## BEGIN Passage given
The AAS, short for Automatic Aqurium System, is a work in process mighty project that aims to be the step ladder over the wall for new users.

But what about people that have Aquariums:

The market is still there. I know multiple friends who have over 6 tanks that are used for both breeding grounds and to look nice. They too struggle with keeping care of them when they are not there, keeping care of and monitoring all 6 tanks and when they too are busy, ensuring it is maintained.

I definitely believe all levels of Aquarists can benefit from this idea, and I set about to make it.

The solution:

I am going to split this part into two parts, what I have achieved in the time frame I set out for myself and what I want to make during the summer (this will get updated with the new changes).

I aim to design a product that can control the main parts of an aquarium by itself on using both time and a predicted function.

So what does that mean?

The main parts of an aquarium that i have identified are:

• Lights
• Food
• Co2 system (if they have it)
• Filter
• Any other devices the user has

So what functions do I aim for it to have:

• Turn on and off the components that they have
• Feed the Fish
• Be able to record data such as temperature, PH and water levels (ammonia levels and more)
• For the user to be able to easily understand the results

So how do I set about achieving this?

My thought process:

For this project, I wanted to focus on the core of the project so I could, in the future, build upon it. I decided that the main part of this was to be able to turn on and off the user's devices on a timely base.

How would i do this?

Idea #1: Solder all the components to one main system and control it from there.

Pros:

• Direct control over all devices
• Endless amount of devices

Cons

• The user would need to know how to solder!?
• The whole device could lack power/current as it would be unevenly distributed.

Conclusion? Horrible idea.

Idea #2: Continuing on from the central system idea, use plug sockets for a more modular design.

Pros:

• When the devices fail or the user wants to change a device like a filter, it can be easily unplugged or plugged into the system and still work from the same timings before.
• No skill required on the users end
• Third-Nature as an extension lead would be used to connect all of the devices to one central place

Cons

• Can only put a certain amount of devices (due to the number of plug sockets) However, this isn't a major problem.

I went with idea 2 as it was clearly the most convenient, and that was the whole idea of this project.
## END Passage given
## BEGIN Entries provided
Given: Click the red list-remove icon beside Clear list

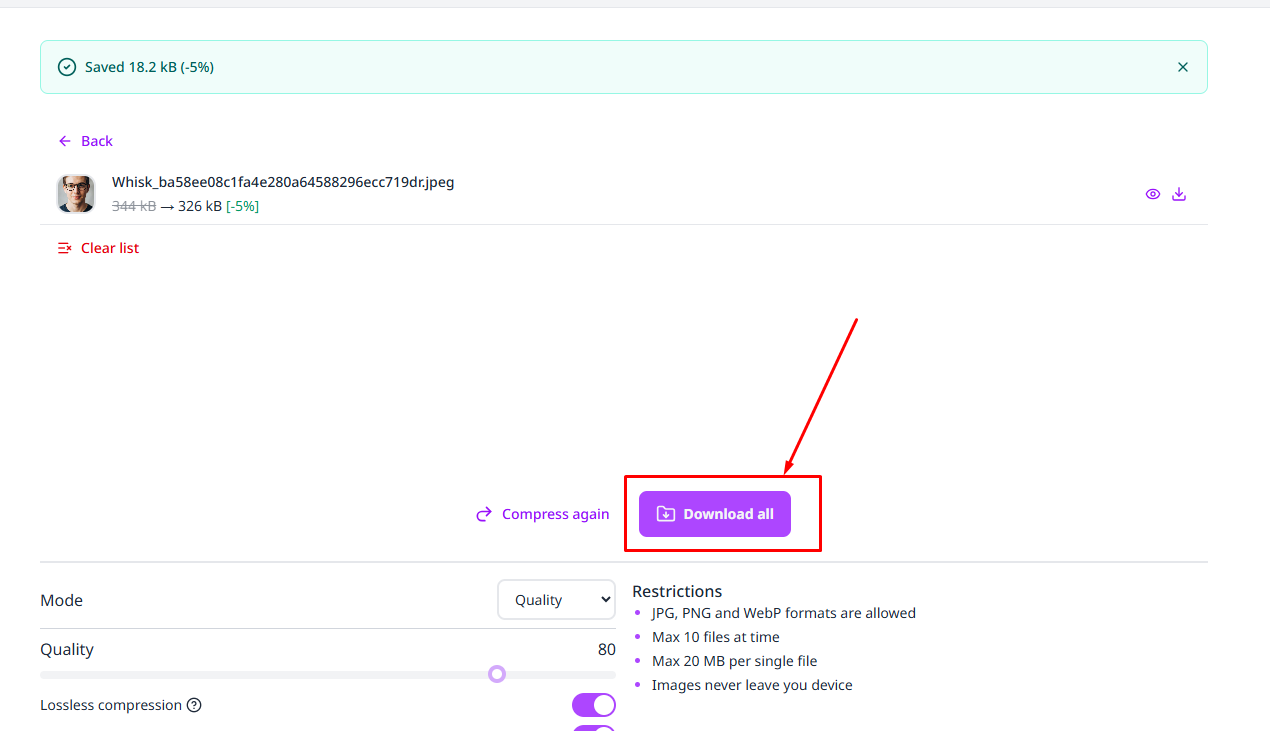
## END Entries provided
## BEGIN Entries provided
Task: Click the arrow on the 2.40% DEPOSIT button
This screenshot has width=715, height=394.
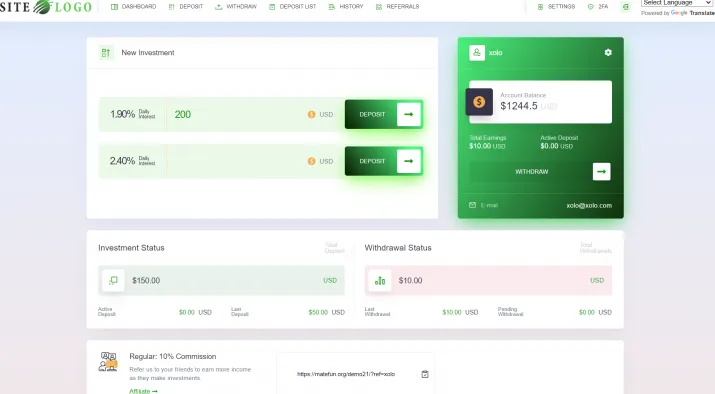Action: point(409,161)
## END Entries provided
• Goal 1
Answer each question from the aquarium project write-up:
(a) How many tanks do the author's friends have?
(b) What conclusion does the author reach about Idea #1?
(c) Under Idea #2, what limits how many devices can be connected?
• Goal 2
Which main parts of an aquarium does the author of the aquarium project write-up identify? List them all.
• Goal 3
Do these statements agree with the aquarium project write-up? Answer yes or no for each and quote the words that decide it.
(a) Idea #2 requires the user to have soldering skills.
(b) The author chose Idea #2.
(c) The product is meant to record temperature and PH.
The data stands apart from the aquarium project write-up.

• Task response 1
(a) Over 6 tanks.
(b) It is a horrible idea.
(c) The number of plug sockets.

• Task response 2
- Lights
- Food
- Co2 system (if they have it)
- Filter
- Any other devices the user has

• Task response 3
(a) No: "No skill required on the users end"
(b) Yes: "I went with idea 2 as it was clearly the most convenient"
(c) Yes: "Be able to record data such as temperature, PH and water levels"